Extrait cité:
==*==
Projet de loi modificatif--Troisième lecture--Débat

13 juin 2019


Honorables collègues, j’interviens aujourd’hui pour parler du projet de loi C-75, à l’étape de la troisième lecture. Ce projet de loi sur la réforme de la justice pénale est énorme. Je limiterai mes observations à un élément certes modeste du projet de loi, mais non moins significatif : l’abolition de la récusation péremptoire.

Pour les sénateurs qui ne le savent pas, la récusation péremptoire est un mécanisme que peuvent employer les avocats lors du processus de sélection du jury pour un procès criminel. Ce faisant, un avocat peut écarter un juré potentiel sans avoir à motiver sa décision. À cet égard, il est important de rappeler que le système de sélection des jurés est très différent au Canada et aux États-Unis. Influencé par les séries télévisées et les films américains, une bonne partie du public canadien s’imaginera peut-être qu’il s’agit chez nous d’un processus long et complexe. Or, en général, il ne l’est pas. Il est en fait très rapide et très efficace. C’est en tout cas ce que pensent les avocats qui y recourent. L’abolition de la récusation péremptoire ferait disparaître cet élément pour le remplacer par un processus complexe, coûteux et lent, la récusation motivée.

Le gouvernement Trudeau fait valoir que l’abolition de la récusation péremptoire diversifiera les bassins de candidats jurés. Or, des avocats qui prennent part tous les jours à des procès ont témoigné exactement du contraire au Comité sénatorial permanent des affaires juridiques et constitutionnelles, preuve convaincante et substantielle à l’appui.
==*==
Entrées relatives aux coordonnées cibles
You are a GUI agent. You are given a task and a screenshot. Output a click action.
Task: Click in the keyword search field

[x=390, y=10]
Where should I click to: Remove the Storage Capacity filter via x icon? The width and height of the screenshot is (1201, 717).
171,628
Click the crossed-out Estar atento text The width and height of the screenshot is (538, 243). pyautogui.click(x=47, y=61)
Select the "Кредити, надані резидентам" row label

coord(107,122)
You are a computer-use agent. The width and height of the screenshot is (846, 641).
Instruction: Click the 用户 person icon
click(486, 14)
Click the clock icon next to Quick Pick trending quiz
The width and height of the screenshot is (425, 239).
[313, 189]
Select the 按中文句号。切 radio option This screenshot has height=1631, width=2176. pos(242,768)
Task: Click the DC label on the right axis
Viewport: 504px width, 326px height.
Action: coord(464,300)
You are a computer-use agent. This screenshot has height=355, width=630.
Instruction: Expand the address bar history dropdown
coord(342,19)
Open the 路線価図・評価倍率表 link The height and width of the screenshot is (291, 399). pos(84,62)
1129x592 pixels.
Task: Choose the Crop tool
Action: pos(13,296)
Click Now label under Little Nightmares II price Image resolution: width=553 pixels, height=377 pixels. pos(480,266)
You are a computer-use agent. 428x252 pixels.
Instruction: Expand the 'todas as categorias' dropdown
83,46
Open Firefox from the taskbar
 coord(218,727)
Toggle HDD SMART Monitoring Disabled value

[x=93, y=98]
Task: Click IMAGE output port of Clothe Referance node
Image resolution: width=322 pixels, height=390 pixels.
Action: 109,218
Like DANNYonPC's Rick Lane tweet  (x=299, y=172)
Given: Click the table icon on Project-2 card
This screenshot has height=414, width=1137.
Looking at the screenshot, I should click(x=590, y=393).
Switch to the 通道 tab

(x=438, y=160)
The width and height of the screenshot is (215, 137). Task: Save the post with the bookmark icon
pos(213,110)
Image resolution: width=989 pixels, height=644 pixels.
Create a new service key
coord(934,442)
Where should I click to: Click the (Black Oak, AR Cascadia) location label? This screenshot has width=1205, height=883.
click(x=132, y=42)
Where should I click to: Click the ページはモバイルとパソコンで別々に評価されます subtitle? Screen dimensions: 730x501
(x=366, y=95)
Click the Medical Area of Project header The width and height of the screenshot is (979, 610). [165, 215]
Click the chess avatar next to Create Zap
==*==
Travail à faire:
[a] Répondez à ces questions sur le discours sur la récusation péremptoire :
(i) À quelle étape le projet de loi C-75 est-il débattu ?
(ii) Par quel processus la récusation péremptoire serait-elle remplacée si elle était abolie ?
(iii) Devant quel comité des avocats ont-ils témoigné ?
[b] Pourriez-vous recopier fidèlement le passage du discours sur la récusation péremptoire qui commence par les mots « 13 juin 2019 » et se termine par « la récusation péremptoire. » ?
[c] Rédigez la suite du discours sur la récusation péremptoire à partir de sa dernière phrase.

Réponses attendues:
[a]
(i) À l'étape de la troisième lecture.
(ii) Par la récusation motivée.
(iii) Devant le Comité sénatorial permanent des affaires juridiques et constitutionnelles.

[b]
13 juin 2019


Honorables collègues, j’interviens aujourd’hui pour parler du projet de loi C-75, à l’étape de la troisième lecture. Ce projet de loi sur la réforme de la justice pénale est énorme. Je limiterai mes observations à un élément certes modeste du projet de loi, mais non moins significatif : l’abolition de la récusation péremptoire.

[c]
En réalité, la récusation péremptoire est un outil qu’emploient les avocats de la défense pour favoriser la diversité au sein des jurys et un moyen efficace et rapide de rejeter des candidats jurés qui pourraient avoir un parti pris contre l’accusé pour un motif quelconque, dont le racisme. Il peut même arriver que ce soit une question d’instinct ou d’impression à propos d’un juré éventuel pendant le processus de sélection, par exemple si la personne jette un regard mauvais à l’accusé ou refuse tout contact visuel. L’article du projet de loi C-75 qui élimine la récusation péremptoire apporte également des modifications au processus qui permet aux juges d’ordonner la mise à l’écart d’un juré, ajoutant la mention plutôt vague « pour toute raison valable [...] ou le maintien de la confiance du public envers l’administration de la justice ».

J’ai exercé le droit en Saskatchewan pendant 25 ans. La population de la province compte une proportion élevée d’Autochtones. C’est dans ce contexte qu’on soulève de vives préoccupations relativement à cet important changement au processus de sélection des jurés. Ces vives préoccupations sont soulevées par des juges, des avocats de la défense et des procureurs de la Couronne. Elles ont été reprises avec véhémence par presque chacune des personnes qui sont venues témoigner sur la question dans le cadre de notre étude.

Lors de sa comparution devant le Comité sénatorial permanent des Affaires juridiques et constitutionnelles, c’est à peine si le ministre de la Justice du gouvernement Trudeau a fait mention du changement substantiel qui consiste à éliminer les récusations péremptoires de notre système de justice pénale. Lorsque j’ai posé une question au ministre Lametti sur les préoccupations exprimées au sujet des répercussions négatives que pourraient avoir ces modifications au processus de sélection des jurys sur des accusés racialisés, il s’est contenté de répondre :

Nous avons certainement entendu ces commentaires tout au long du processus. À notre avis, la prépondérance de la preuve va dans l’autre sens.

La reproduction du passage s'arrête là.